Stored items
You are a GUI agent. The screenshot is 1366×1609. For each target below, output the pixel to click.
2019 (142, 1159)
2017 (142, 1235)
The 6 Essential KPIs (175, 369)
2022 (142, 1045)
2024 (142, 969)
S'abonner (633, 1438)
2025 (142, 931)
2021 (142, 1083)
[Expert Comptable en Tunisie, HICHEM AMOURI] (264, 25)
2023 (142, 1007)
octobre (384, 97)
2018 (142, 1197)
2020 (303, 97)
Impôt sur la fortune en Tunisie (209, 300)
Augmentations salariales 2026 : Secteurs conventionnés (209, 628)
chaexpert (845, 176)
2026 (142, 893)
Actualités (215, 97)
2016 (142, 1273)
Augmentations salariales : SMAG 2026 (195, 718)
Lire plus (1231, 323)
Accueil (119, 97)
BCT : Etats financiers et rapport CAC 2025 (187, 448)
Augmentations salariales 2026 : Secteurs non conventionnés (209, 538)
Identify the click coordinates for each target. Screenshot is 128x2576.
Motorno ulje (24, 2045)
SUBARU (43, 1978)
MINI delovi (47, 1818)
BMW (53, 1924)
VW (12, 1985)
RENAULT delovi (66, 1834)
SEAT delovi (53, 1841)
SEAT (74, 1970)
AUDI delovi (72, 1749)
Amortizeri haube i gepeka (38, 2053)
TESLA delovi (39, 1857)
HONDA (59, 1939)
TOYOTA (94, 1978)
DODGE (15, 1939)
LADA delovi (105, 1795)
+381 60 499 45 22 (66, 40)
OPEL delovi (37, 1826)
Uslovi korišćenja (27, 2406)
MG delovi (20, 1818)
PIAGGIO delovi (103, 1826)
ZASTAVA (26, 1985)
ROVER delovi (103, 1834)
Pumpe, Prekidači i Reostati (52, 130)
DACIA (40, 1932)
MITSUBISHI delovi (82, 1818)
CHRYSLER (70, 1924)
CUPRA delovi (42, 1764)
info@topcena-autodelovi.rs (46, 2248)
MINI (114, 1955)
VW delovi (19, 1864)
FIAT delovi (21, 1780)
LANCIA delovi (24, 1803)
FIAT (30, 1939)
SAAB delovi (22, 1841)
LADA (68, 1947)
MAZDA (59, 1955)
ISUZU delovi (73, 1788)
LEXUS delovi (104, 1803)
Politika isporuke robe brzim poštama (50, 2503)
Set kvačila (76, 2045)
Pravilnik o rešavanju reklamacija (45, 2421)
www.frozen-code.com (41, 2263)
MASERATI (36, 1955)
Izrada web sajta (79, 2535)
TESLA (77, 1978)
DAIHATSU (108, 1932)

▸ Try it
Work out how many lines of the data above hold the word "Tunisie", and write only the count.

▸ Worked solution
2